Automation can alleviate a significant portion of the customer service workload—but not all. Amazon recognizes that human agents will always have a place in customer service. They use their limited human resources to engage customers immediately and address the most complicated issues.

Unified data across customer service

Historically, contact centers have sat away from other business units, often because they were offshored to regions with low cost of labor. This created an inevitable disconnect between tools, services, and data. Without immediate access to customer records, customer service agents simply couldn’t do their jobs.

Where Amazon has addressed this is by unifying customer data and harnessing the information to connect the dots of customer service. When you contact support for the first time, it feels like they already know you.

“They see where you’re from, your purchasing history, shipping preferences, and more,” enthuses Dmitry Azarov, CMO at Itransition. “All of this serves to optimize assistance, making it fast and efficient. It’s like you’re a club’s member.”

Unifying data goes much further than providing more informed customer service. Amazon personalizes its customer experience to each individual using algorithms and deep learning to adapt to user preferences. Indeed, it is perhaps the single most important cog in Amazon’s customer-centric machinery. 

Smaller organizations typically struggle here. Their customer data is scattered across myriad different tools—marketing automation, sales automation, customer success, and so on. They lack a single source of truth so their agents work with piecemeal understanding of their customers.

Enhanced integration is one option to get agents the information they require. Allowing your customer service platform to pull data from other tools means your agents can access the information they require. However, there’s no guarantee your tools will work together. Often, this approach creates an unreliable Frankensteinsh network of technologies.

The alternative is to centralize your go-to-market strategy on a single platform like a unified CRM. By centralizing customer data, rather than building integrations, you create one reliable source of truth, which your customer service agents can then access.

Whatever the specifics, your end goal is the same: Get your agents enough data to understand their customers before the conversation.

In the challenge, there is an opportunity

Facing down a customer service challenge from customer-centric companies like Amazon is daunting. They have unfathomable customer service budgets and significant resources to pour into research and development.

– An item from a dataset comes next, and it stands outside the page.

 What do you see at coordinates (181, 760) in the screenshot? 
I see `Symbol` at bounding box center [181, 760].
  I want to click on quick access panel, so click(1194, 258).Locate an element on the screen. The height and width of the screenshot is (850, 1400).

Personalization is essential—40% of consumers have left a website because it presented too many generic options. Omnichannel support is no longer optional. Indeed, Adobe found that the companies with the strongest omnichannel strategies enjoyed 10% year-on-year growth. Automation is bearing more of the workload with 80% of businesses using some sort of chatbot.

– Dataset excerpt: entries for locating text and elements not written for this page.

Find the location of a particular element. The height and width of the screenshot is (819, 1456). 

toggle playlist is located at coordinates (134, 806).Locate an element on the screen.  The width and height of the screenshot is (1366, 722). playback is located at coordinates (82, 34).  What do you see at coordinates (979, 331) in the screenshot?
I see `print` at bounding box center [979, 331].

The bar has been raised, and all businesses are expected to clear it.

But the challenge need not be disheartening or draining. 

Companies like Cytologics have proven that even small operations can rebuild customer service systems to match modern consumer behaviors. Over the last few years, Mahler and her colleagues have done just that, transforming Cytologistics’ approach to customer service.

“We rarely speak to customers on the phone anymore. We deliver customer service via email, chat, and even social media,” Mahler says. “We frequently need to ship products within 24 hours of the customer order.”

While it’s curious to think that a consumer-facing eCommerce retailer like Amazon is dictating customer service demands in B2B biotechnology, Mahler is pleased at the shift. It’s pushed her team to innovate, adapt, and grow. Ultimately, she says, the end result is better service for their customers.

2 Responses

  1. A good read. This has been my approach for the last 8 years so I wouldn’t say it’s a new phenomenon for me.

    1. Hi Daniel. Do share your experiences from the last eight years. It’d be great to learn what’s worked and what hasn’t.